## About this exercise
Copy out all of the data word for word. Omit every picture.

## Records from a dataset
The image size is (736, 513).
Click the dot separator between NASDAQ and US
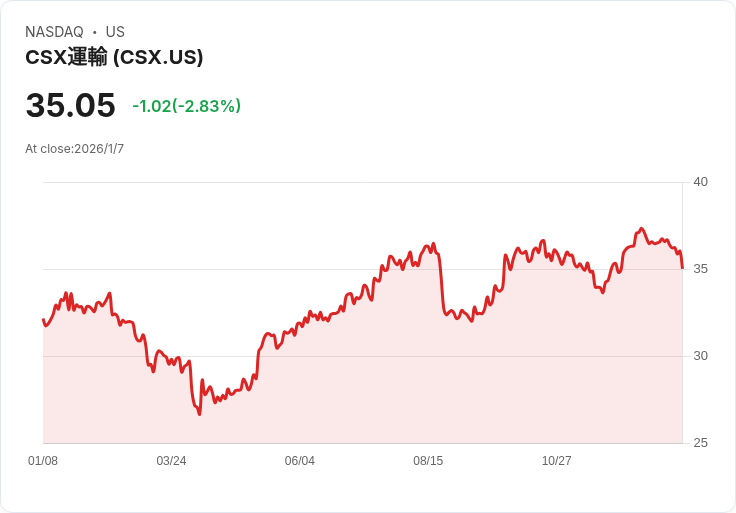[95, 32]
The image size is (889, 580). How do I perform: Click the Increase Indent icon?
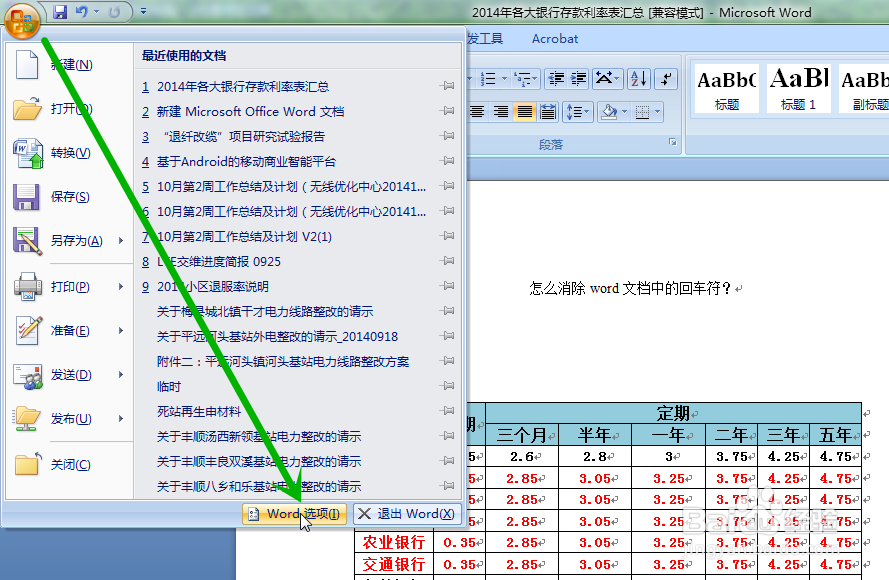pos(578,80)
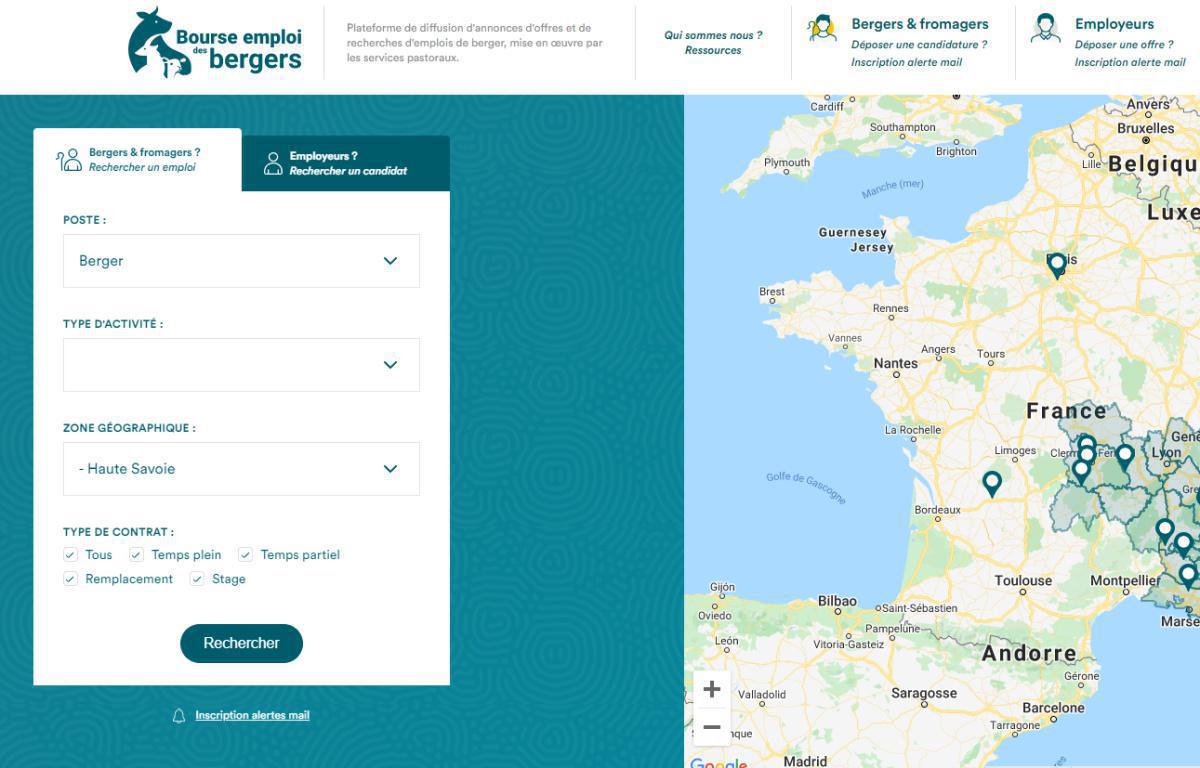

## Result of this task
The image size is (736, 513).
Click the dot separator between NASDAQ and US
[95, 32]
The image size is (889, 580). How do I perform: Click the Increase Indent icon?
pos(578,80)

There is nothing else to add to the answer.